In Fallujah, Iraqi troops searching suspected terrorist hideouts discovered a laboratory with manuals on manufacturing explosives and toxins – including anthrax, Iraq’s national security adviser Qassem Dawoud said yesterday.
Meanwhile, Defense Secretary Donald Rumsfeld said U.S. troops, celebrating Thanksgiving after some of their bloodiest weeks in Iraq, should brace for more losses as they pursue guerrillas bent on wrecking an election scheduled for January.
Rumsfeld’s grim warning comes as the U.S. assault on the Sunni Muslim city of Fallujah has already made November the second deadliest month of the war for Americans, Pentagon figures show.
“No doubt attacks will continue in the weeks and months ahead, and perhaps intensify as the Iraqi election approaches,” Rumsfeld told reporters in Washington.

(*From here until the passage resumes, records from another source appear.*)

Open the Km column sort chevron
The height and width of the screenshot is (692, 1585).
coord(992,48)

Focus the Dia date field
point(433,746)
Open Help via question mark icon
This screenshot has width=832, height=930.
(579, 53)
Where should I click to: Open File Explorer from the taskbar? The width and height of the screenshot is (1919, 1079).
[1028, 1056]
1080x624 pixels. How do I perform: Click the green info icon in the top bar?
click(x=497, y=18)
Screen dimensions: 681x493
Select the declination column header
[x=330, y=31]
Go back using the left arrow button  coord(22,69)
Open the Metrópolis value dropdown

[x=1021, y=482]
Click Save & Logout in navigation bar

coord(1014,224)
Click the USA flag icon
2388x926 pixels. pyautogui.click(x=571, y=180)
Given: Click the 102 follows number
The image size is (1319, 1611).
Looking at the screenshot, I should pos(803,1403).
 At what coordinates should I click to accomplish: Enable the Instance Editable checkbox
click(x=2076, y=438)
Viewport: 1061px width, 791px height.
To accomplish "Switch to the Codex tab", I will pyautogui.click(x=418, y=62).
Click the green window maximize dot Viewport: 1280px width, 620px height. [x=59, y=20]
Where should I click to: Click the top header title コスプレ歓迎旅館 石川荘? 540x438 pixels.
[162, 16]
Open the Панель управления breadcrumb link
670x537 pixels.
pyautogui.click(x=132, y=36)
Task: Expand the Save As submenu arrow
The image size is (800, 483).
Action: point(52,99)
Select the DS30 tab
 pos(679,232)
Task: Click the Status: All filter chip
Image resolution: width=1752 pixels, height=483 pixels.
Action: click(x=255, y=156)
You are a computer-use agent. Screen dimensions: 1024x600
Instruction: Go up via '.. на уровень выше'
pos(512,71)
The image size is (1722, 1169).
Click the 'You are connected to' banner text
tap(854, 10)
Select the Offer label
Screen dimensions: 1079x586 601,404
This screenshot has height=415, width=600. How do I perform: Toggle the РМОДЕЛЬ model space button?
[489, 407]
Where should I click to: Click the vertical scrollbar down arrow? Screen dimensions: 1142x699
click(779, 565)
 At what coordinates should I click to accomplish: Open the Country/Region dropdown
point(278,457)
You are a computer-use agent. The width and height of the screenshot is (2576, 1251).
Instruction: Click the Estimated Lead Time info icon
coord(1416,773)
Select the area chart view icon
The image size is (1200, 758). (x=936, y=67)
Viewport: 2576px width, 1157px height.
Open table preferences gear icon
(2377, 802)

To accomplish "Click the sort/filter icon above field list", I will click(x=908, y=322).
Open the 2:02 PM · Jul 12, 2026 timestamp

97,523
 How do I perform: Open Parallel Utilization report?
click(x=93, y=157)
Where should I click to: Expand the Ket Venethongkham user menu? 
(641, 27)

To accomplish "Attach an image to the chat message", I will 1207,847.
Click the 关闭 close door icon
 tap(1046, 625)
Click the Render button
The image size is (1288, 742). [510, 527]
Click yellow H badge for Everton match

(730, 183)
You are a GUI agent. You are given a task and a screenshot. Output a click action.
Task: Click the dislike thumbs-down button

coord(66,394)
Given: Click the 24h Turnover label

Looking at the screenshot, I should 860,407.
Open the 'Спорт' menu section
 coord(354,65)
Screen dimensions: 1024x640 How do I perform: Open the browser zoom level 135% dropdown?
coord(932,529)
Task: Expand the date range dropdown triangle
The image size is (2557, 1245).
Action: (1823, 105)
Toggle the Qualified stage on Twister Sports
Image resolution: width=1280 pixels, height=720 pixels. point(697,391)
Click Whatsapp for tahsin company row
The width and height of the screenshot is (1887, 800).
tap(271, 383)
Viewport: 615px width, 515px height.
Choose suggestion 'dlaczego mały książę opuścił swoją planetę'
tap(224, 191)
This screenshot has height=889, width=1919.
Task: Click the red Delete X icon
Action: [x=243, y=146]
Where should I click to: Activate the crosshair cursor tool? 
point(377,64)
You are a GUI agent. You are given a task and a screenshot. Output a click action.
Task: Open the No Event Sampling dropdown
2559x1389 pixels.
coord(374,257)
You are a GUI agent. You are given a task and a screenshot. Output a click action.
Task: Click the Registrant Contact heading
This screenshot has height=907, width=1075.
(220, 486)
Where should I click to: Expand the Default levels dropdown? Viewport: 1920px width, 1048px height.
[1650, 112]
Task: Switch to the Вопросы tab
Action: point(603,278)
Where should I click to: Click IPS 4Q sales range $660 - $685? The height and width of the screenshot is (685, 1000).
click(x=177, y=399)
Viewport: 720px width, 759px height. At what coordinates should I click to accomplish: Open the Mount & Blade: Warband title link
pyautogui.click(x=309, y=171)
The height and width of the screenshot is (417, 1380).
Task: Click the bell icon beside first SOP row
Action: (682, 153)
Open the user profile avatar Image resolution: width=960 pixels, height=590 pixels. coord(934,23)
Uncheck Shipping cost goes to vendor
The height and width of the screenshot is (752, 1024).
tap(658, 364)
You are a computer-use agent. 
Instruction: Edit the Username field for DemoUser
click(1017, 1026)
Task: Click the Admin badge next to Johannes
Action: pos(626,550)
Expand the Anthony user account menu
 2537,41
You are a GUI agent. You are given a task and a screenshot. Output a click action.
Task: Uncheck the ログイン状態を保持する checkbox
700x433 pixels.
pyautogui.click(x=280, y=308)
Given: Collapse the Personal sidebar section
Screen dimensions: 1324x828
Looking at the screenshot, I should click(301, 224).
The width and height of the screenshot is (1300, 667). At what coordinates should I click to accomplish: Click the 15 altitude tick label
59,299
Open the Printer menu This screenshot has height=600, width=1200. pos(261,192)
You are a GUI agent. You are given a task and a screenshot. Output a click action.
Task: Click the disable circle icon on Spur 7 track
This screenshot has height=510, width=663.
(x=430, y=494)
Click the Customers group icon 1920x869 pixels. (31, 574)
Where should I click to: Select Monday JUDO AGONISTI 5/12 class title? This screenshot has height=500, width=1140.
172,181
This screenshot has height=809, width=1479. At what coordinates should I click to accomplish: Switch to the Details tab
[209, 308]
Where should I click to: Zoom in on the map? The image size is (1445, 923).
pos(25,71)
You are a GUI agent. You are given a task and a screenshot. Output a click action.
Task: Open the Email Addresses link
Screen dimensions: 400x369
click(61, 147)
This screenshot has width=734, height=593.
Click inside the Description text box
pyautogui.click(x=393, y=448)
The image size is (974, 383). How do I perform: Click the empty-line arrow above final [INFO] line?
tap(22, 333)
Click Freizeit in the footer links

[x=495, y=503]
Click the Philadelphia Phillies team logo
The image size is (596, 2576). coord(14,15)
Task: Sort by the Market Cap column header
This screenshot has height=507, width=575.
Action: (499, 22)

As 138,000 U.S. troops celebrated Thanksgiving with turkey dinners at bases across Iraq, Pentagon figures showed 109 service personnel have died there in the first 3½ weeks of the month.
Only this past April has seen more losses.
More than 50 Americans were killed attacking Fallujah.
In all, 1,230 American service people have died since the invasion of Iraq 20 months ago.
With time running out to quell rebellion among Saddam Hussein’s Sunni minority before the January vote, U.S., Iraqi and British forces seized 81 suspected rebels south of Baghdad, including at country villas used by Saddam’s old elite.
* A U.S. official said that Binghamton, N.Y., native James Mollen, 48, who worked with the Iraqi ministers of education and higher education, was shot dead.
Mollen, who moved to Washington before taking the job overseas last year, was planning to spend Christmas with his family in Binghamton, a local newspaper reported yesterday.
Mollen’s parents were told by the department their son was driving alone in his car after leaving the Ministry of Education when a gunman in another vehicle shot him in the head, the newspaper reported.